Vatican Shadow

(Hospital Productions | Ostgut Ton | US)

Vatican Shadowはマルチメディアアーティスト、Dominick Fernowによるテクノプロジェクト。メロディックなループと荒削りなリズムが邪悪で魅惑的なテイストと融合したオリジナリティに溢れたプロジェクトである。
2010年にスタートしたこのプロジェクトは多様なドラム、官能的なシンセ、金属音が主張する打ち込みなどをカセットに分離させ、それらを再度レイヤー、ライヴコラージュすることにより生まれる。そうした特殊な製法により生み出された初期作品は自身が運営する〈Hospital Productions〉から限定100枚/カセットオンリーの「Byzantine Private CIA」としてリリースされ、その後も2011年~2012年に連続して10作品が同レーベルよりリリースされた。〈TYPE〉よりリリースされた「Kneel Before Religious Icons」はRegisにより素晴らしいリミックスがなされ、オリジナル版/リミックス版ともに批評家や音楽仲間より賞賛を得る。6台のテープデッキを駆使したBerghainでのヨーロッパデビュー公演の後、伝統的なテクノの枠組みの外側へと独自の大きな一歩を踏みいれる。
このシーンにおいても稀に見るほどの体感的な欲求を満たしつつも、祝福的なエネルギーをフロアに投下すると同時に、催眠的なメロディと猛烈なドラムアサルトが容赦なく突き刺す様は、オーディエンスの畏敬の念に触れる。

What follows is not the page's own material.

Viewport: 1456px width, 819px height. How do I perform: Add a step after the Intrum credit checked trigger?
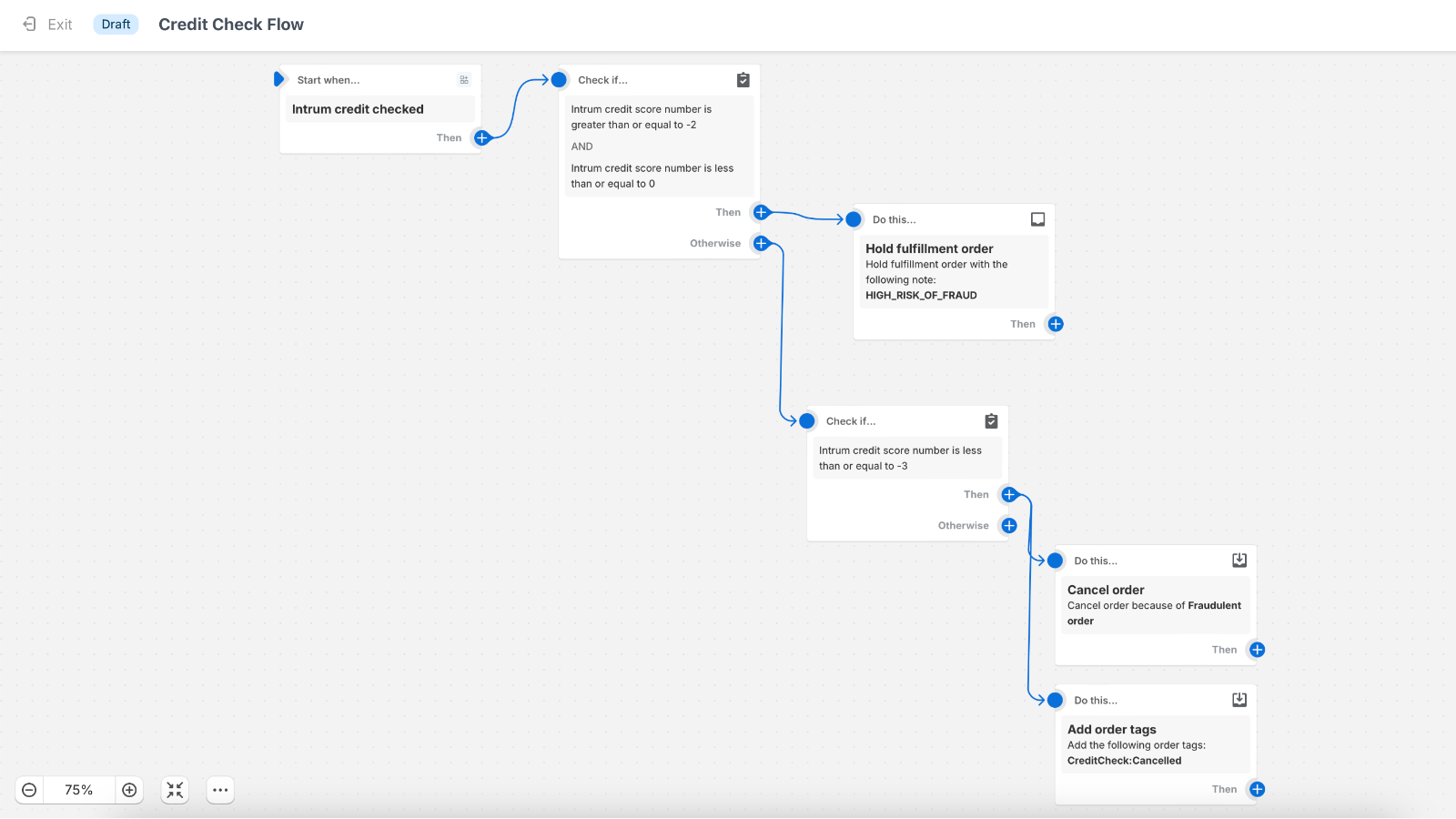(481, 137)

Dominick Fernowはダンスミュージックシーン以外でも、ノイズプロジェクトPrurientとしても知られる。1997年に〈Hospital Productions〉と同時に発足したPrurientは多様で予測不能なサドマゾチックなフィードバック風景を様々な特徴を持つボーカルとコラージュしている。何百というカセットと限定されたレコード盤をもって、カルトコレクターたちから絶大な支持を得ることに成功すると、ドローン/ノイズ/インダストリアル/コンピュータミュージック/パンク/EBMの急進的な融合として発表された「Frozen Niagara Falls」はトリプルLPとしてリリース、批評家の賞賛を浴びた。
〈Hospital Productions〉は煉瓦とモルタルでできた、マンハッタンのイーストビレッジから梯子を下り、トラップドアをくぐり抜けて到達する悪名高きショップとして現れ、直接アーティストやレーベルからリリースされたものに焦点をあて、曖昧でありながらも独自の存在感を放つものとなった。Silent ServantによるデビューLP、Alessandro Cortiniによるシリーズ、及びFunctionとVatican Shadowのコラボによる、地元ニューヨークのアンダーグラウンドシーンに焦点を絞りジャンルをクロスオーバーし成長を続けた。
多数のリリースを通し、特異なキュレーションでグローバルなビジョンを表現しサポート、カルト的な人気を構築、20年間の献身を通してFernowはエレクトロニックミュージックサブカルチャーにおける多くに精通し一見矛盾する派閥を発展させ、結集させた数少ないアーティストの一人である。
今回の来日では、よりインダストリアルなテイストにフォーカスする、Prurient名義でのセットも披露する。